To paraphrase a cliched expression, we are all Burt Lancaster now; we have all learned to place greater focus on smaller worlds, and it is no accident that one of the biggest growth industries during our Global Great Hibernation has been the hobby of birdwatching. It’s cheap, it’s relatively easy to break into, and it’s as close as your window. More importantly, it’s a reassurance that life, or some semblance of it, has gone on, even if all we can do is watch as it wafts by. Like Stroud, we are all improvising to reduce the ache of greatly reduced circumstances. And like prisoners everywhere, confined behind either tangible or figurative bars, we are able, maybe for the first time, to see, in depth, something that was all but invisible to our previous system of seeing.
Nobody puts Baby in the corner, but you can occasionally put Starling in the circle.
For photographers, including this one, birds can be a metaphor for many things we already value about our art. Color, motion, texture, context, even a kind of portraiture…all are addressed in trying to assign traits or personalities to flying creatures. Working from the long, empty days, we slow down and deepen our observational powers. We view things in finer depths and degrees, in inches rather than miles now. I will freely admit that my own photographic coverage of birds had been, during The Before Times, confined to the easiest, most obvious captures; flocks caught accidentally in a vast beach vista; raptors in zoo cages; the occasional comic shot of a gull stealing a hot dog, etc. The quarantine has altered all that, stretching time like taffy, elongating our implementation of any undertaking from hours to days. But this is not an effort to overprescribe a general therapy for everyone; your “birds” may be furniture, the veins of a leaf, still lifes of your accumulated buffalo nickels. This is why we have congregations of varying denominations. While I am worshipping at the first temple of the ruby-throated sparrow, you may bow your head at the Community Church of the Holy Art Deco Ashtray or some such. The idea is that photography always benefits from patience and deliberation. Snap shots are marvelous manifestations of our impulses, but they are not the products of quiet contemplation.
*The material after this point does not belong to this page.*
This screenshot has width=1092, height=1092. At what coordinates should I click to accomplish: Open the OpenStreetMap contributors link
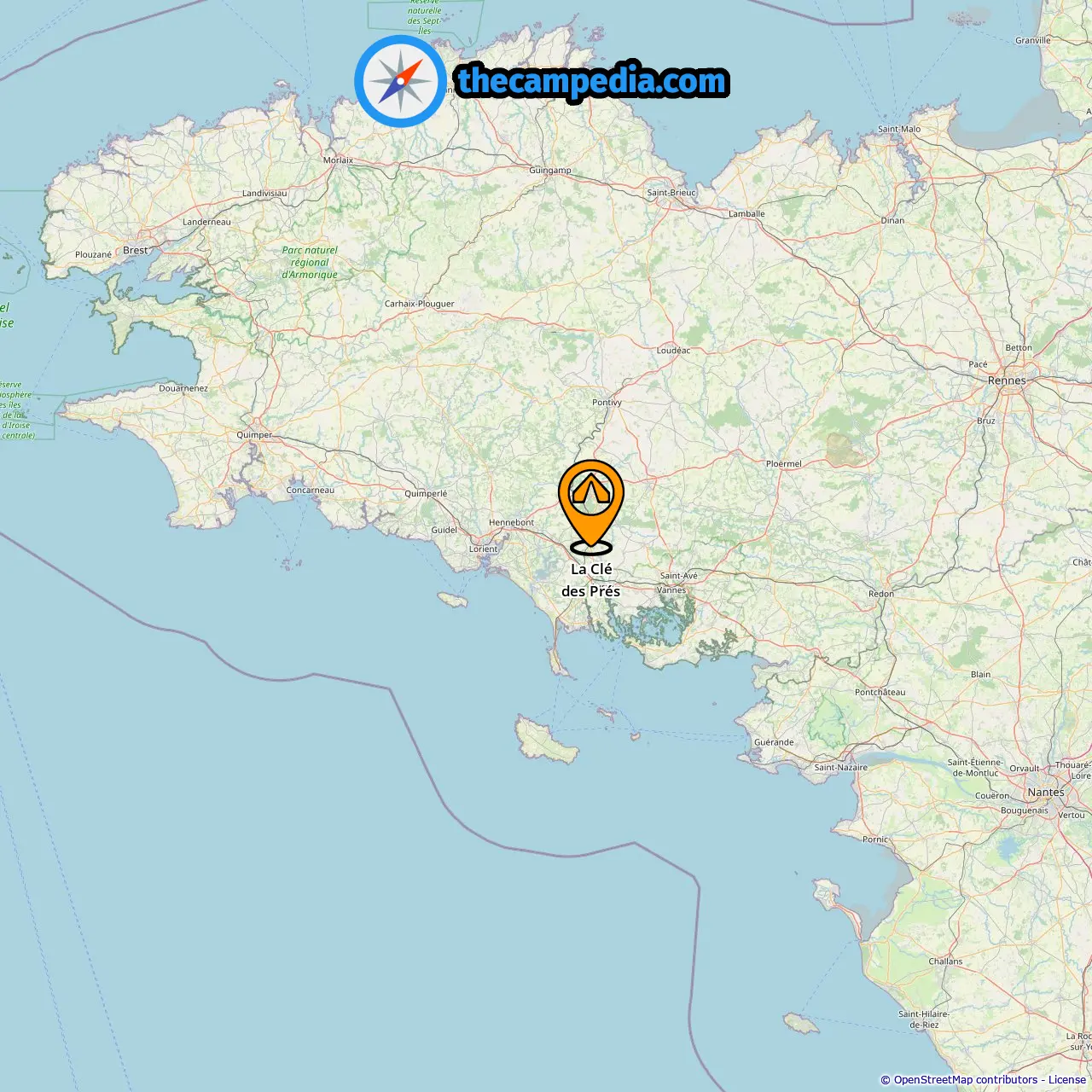965,1080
My point is that there is room in your photography for both the spontaneous and the deliberative. In my case, tiny tweeters have become a kind of surrogate for human subjects, as I find myself searching their faces for traces of motive, emotion, even joy. Unlike the Birdman of Alcatraz, most of us will eventually be sprung, released back into the larger work yard, hopefully having learned a little more about playing well with others. And the pictures we made behind walls will be, in lasting ways, capable of taking grander flight.